Our handsome and well-dressed president deserves credit for trying to get rid of our ridiculous farm subsidies: check out the NY Times article here.
I was just having a conversation with a Peruvian guy here who is something of a dependencista--believes that the rich countries are extracting the wealth of Peru and not permitting Peru to develop, so that we can stay rich ourselves. He's pretty deterministic about it, and I don't agree, of course, with the deterministic type of dependency theory. However, you can see his point, to a degree.
One good example of this is US agricultural policy. The US wants "free trade," but free trade would consist of Peruvian agricultural producers competing with heavily subsidized US agricultural products--corn, wheat, and rice.

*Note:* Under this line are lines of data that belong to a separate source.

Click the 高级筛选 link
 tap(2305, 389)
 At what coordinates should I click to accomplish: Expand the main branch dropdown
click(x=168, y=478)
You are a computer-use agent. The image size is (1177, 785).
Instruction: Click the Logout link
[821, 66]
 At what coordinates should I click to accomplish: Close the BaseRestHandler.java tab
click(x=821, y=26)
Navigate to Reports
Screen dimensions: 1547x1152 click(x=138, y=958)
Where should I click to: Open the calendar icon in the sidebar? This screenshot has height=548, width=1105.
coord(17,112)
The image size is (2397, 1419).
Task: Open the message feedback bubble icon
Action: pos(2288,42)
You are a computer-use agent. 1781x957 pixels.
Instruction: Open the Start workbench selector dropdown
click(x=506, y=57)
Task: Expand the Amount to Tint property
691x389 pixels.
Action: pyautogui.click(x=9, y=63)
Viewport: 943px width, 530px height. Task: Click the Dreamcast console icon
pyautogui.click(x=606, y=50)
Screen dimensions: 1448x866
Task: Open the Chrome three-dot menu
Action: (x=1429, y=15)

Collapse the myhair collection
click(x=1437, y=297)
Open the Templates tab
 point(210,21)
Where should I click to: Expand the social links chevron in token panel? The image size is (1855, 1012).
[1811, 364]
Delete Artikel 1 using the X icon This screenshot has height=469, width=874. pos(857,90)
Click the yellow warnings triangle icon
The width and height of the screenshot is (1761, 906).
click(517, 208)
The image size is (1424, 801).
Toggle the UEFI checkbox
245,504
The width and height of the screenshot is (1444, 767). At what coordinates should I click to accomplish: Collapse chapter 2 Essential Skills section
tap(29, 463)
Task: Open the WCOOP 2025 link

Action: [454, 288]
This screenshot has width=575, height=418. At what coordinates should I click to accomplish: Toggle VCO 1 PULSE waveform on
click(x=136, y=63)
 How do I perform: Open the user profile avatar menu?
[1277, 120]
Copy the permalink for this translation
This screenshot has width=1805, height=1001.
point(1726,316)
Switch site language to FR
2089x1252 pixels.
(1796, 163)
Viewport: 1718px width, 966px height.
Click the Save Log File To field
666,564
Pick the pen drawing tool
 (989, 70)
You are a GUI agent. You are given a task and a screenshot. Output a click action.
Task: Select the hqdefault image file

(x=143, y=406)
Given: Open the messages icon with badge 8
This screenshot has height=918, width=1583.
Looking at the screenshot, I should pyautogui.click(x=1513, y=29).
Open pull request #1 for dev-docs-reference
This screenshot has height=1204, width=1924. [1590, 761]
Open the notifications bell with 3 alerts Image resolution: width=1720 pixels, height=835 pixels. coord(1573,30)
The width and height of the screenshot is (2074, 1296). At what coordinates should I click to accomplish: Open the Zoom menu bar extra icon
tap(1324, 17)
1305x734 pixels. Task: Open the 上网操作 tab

The Peruvian government, of course, can't afford to subsidize Peruvian agriculture the way we can in teh US, so they get the short end of the stick--and maybe a lot of people get driven out of business and into (even worse) poverty.
"Free" trade? "Fair" trade?
Of course, it puts another twist on the complaints a lot of US citizens have about NAFTA--the Mexicans have a lot of the same complaints. That isn't to say that I'm opposed to free trade--but if it's going to be free, it really needs to be free.
And by the way, it should be accompanied by deeper political institutions that ensure nobody gains an advantage by exploiting child labor, slave labor, or other forms of exploitation.